May 2, 2025

A Practical Discovery Call Scoring Framework You Can Build in an Afternoon

Abstract scoring grid — horizontal bars of varying fill levels representing a rubric

Before we built Tunlai, we built a spreadsheet. It was a manual discovery call scoring rubric that two of us used to review recordings every week — a simple grid with criteria down the left column, a 0-2 scale for each, and a comments field for the moments worth noting.

We're sharing that foundation here because we think a lot of teams skip straight to "we need a tool" before they've worked out what they're actually trying to measure. A manual rubric forces you to be explicit about what good discovery looks like for your specific buyer, your deal cycle, and your methodology. That specificity is what makes automated scoring useful — the automation should be scoring against criteria you've already validated, not criteria a vendor pre-configured for a generic sales motion.

This framework takes most teams about half a day to build and calibrate. It won't catch everything, and it doesn't scale beyond maybe 20% call coverage before it becomes a full-time job. But it will tell you, quickly, whether your discovery calls are as thorough as your team thinks they are.

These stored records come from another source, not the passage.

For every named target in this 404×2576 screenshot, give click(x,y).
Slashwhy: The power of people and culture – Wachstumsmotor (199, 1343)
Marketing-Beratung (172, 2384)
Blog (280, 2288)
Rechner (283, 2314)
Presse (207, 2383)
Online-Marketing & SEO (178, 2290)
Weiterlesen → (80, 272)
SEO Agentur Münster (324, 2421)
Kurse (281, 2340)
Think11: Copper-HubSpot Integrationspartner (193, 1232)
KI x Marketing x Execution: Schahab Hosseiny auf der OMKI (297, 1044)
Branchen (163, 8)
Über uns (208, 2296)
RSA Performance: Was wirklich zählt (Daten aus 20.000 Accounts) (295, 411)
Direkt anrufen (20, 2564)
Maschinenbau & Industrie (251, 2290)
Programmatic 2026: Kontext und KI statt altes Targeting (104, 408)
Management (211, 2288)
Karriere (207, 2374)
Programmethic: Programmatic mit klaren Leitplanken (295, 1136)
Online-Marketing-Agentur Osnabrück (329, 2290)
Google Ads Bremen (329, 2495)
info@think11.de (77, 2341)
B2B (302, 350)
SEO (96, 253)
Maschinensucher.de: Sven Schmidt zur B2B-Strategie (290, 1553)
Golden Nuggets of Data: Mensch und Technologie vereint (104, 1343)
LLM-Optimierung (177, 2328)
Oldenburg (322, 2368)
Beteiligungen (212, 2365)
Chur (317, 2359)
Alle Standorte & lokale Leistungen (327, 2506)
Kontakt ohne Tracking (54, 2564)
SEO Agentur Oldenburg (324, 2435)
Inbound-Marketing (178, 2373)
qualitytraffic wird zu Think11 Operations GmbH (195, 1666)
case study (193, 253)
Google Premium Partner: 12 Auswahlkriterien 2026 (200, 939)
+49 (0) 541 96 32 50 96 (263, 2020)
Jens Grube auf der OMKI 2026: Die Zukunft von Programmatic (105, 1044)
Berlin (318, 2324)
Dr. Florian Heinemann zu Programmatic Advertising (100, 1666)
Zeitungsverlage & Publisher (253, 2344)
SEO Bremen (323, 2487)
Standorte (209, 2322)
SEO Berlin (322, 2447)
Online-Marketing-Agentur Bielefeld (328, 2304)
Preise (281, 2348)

Start With the Outcome You're Predicting

The purpose of scoring discovery calls is to predict deal outcomes and identify coaching leverage points. That means your scoring criteria should map to behaviors that correlate with later-stage progress — not behaviors that feel good in the moment or sound like thoroughness.

The calibration question to ask before you finalize any criterion: "If a rep does this consistently, does the deal tend to progress?" If you can't trace a plausible mechanism from the criterion to pipeline outcome, cut it. Rubrics with too many criteria become administrative overhead that nobody trusts.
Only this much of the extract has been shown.